Traditional district in Norway

Voss is a traditional district in Vestland county, Norway. The region is dominated by valleys, mountains, and lakes, located between the Sognefjord and Hardangerfjord and east of the city of Bergen. The district consists of Voss Municipality since 1964 (prior to that time it included Voss Municipality, Vossestrand Municipality, and Evanger Municipality). The largest settlement in the district is Vossavangen.

==History==
Many valuable grave finds have been made in the Voss area. In the High Middle Ages, Voss and the surrounding country formed a separate petty kingdom Vǫrsaveldi(“Vossaveldet”), which stretched from Sygnafylki to Osterøy. In the center was the village of Vossavangen where the large stone Voss Church was located. The church was built around 1270 in Gothic style, with furnishings and decorations from mainly the 17th century. East of the church is the Olavskrossen in memory of the Christianization of the people of Voss in 1023.

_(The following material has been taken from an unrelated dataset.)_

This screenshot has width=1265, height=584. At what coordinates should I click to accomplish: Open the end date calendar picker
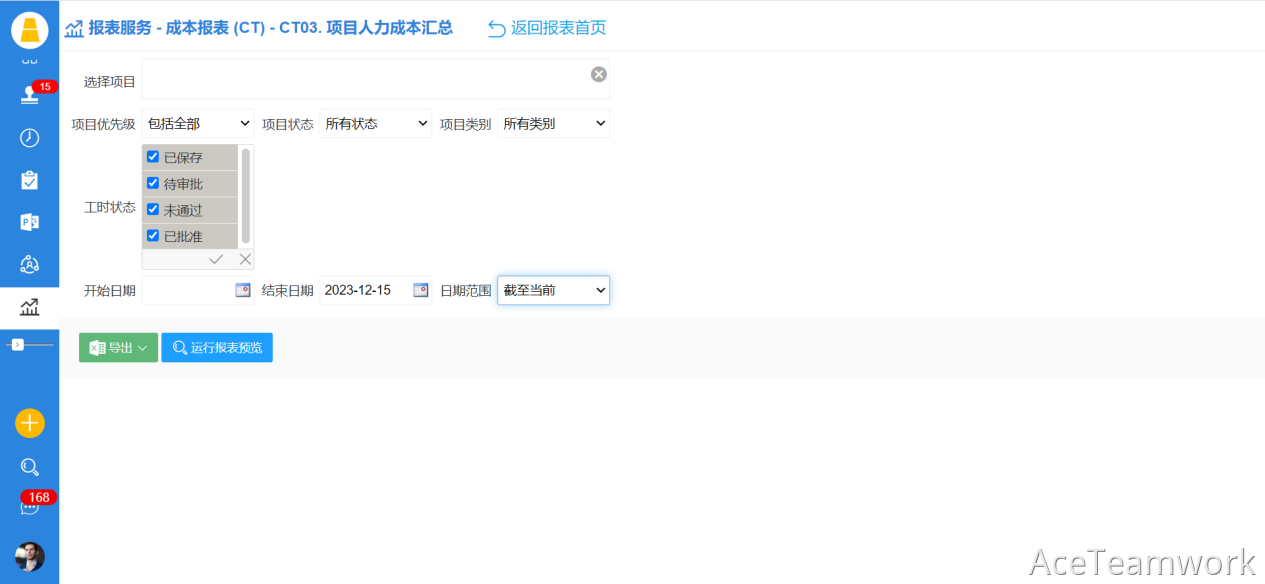(421, 290)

When tourism picked up at the end of the 19th century and the Stalheim hotel was built (1885), there was a lot of tourist traffic, which was "transported" by horse and buggy between Gudvangen and the bottom of Stalheim.

==Landscape==
The bedrock in Voss belongs to the Caledonian orogeny, which consists of mica schists in the central areas around the lake Vangsvatnet and between the thrust sheets that cover the schist. Thrust sheets of gneiss, granite, and gabbro (anorthosite) form the highest parts of the municipality. The highest point is Olsskavlen at 1576 m above sea level. The mountain Blåfjell on the border with Vik Municipality in the north reaches 1548 m above sea level. The most famous mountain is Lønahorgi at 1410 m above sea level just north of Vossavangen.